MATERIALE DI PARTENZA
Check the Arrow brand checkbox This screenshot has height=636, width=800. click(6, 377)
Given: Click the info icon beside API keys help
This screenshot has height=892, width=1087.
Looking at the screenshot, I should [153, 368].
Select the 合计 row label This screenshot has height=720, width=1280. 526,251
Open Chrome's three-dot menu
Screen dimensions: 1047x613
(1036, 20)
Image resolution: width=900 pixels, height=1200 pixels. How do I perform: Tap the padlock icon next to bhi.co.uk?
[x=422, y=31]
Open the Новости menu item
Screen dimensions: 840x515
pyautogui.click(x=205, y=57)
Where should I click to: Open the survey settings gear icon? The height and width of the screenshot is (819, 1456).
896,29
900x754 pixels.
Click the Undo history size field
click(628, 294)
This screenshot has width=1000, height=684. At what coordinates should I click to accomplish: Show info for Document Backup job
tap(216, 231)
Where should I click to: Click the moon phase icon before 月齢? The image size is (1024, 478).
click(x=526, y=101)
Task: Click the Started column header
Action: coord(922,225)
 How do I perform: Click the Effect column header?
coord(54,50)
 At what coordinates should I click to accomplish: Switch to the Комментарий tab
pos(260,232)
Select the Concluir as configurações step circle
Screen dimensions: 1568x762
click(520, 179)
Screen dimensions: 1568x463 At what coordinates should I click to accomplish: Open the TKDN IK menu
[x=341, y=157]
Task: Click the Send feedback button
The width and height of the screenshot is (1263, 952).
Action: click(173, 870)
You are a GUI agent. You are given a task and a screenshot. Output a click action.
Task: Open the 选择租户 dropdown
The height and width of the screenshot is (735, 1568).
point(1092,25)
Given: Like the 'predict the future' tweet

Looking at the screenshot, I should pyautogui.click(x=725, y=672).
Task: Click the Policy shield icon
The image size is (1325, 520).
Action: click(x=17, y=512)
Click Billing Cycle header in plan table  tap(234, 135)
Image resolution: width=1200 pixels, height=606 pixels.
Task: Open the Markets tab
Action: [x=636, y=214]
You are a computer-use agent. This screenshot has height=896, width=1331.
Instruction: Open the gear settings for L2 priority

OBIETTIVO
Ricopia parola per parola tutti i record riportati sopra, senza cambiare nulla.

RISULTATO
Check the Arrow brand checkbox This screenshot has height=636, width=800. click(6, 377)
Given: Click the info icon beside API keys help
This screenshot has height=892, width=1087.
Looking at the screenshot, I should [153, 368].
Select the 合计 row label This screenshot has height=720, width=1280. 526,251
Open Chrome's three-dot menu
Screen dimensions: 1047x613
(1036, 20)
Image resolution: width=900 pixels, height=1200 pixels. How do I perform: Tap the padlock icon next to bhi.co.uk?
[x=422, y=31]
Open the Новости menu item
Screen dimensions: 840x515
pyautogui.click(x=205, y=57)
Where should I click to: Open the survey settings gear icon? The height and width of the screenshot is (819, 1456).
896,29
900x754 pixels.
Click the Undo history size field
click(628, 294)
This screenshot has width=1000, height=684. At what coordinates should I click to accomplish: Show info for Document Backup job
tap(216, 231)
Where should I click to: Click the moon phase icon before 月齢? The image size is (1024, 478).
click(x=526, y=101)
Task: Click the Started column header
Action: coord(922,225)
 How do I perform: Click the Effect column header?
coord(54,50)
 At what coordinates should I click to accomplish: Switch to the Комментарий tab
pos(260,232)
Select the Concluir as configurações step circle
Screen dimensions: 1568x762
click(520, 179)
Screen dimensions: 1568x463 At what coordinates should I click to accomplish: Open the TKDN IK menu
[x=341, y=157]
Task: Click the Send feedback button
The width and height of the screenshot is (1263, 952).
Action: click(173, 870)
You are a GUI agent. You are given a task and a screenshot. Output a click action.
Task: Open the 选择租户 dropdown
The height and width of the screenshot is (735, 1568).
point(1092,25)
Given: Like the 'predict the future' tweet

Looking at the screenshot, I should pyautogui.click(x=725, y=672).
Task: Click the Policy shield icon
The image size is (1325, 520).
Action: click(x=17, y=512)
Click Billing Cycle header in plan table  tap(234, 135)
Image resolution: width=1200 pixels, height=606 pixels.
Task: Open the Markets tab
Action: [x=636, y=214]
You are a computer-use agent. This screenshot has height=896, width=1331.
Instruction: Open the gear settings for L2 priority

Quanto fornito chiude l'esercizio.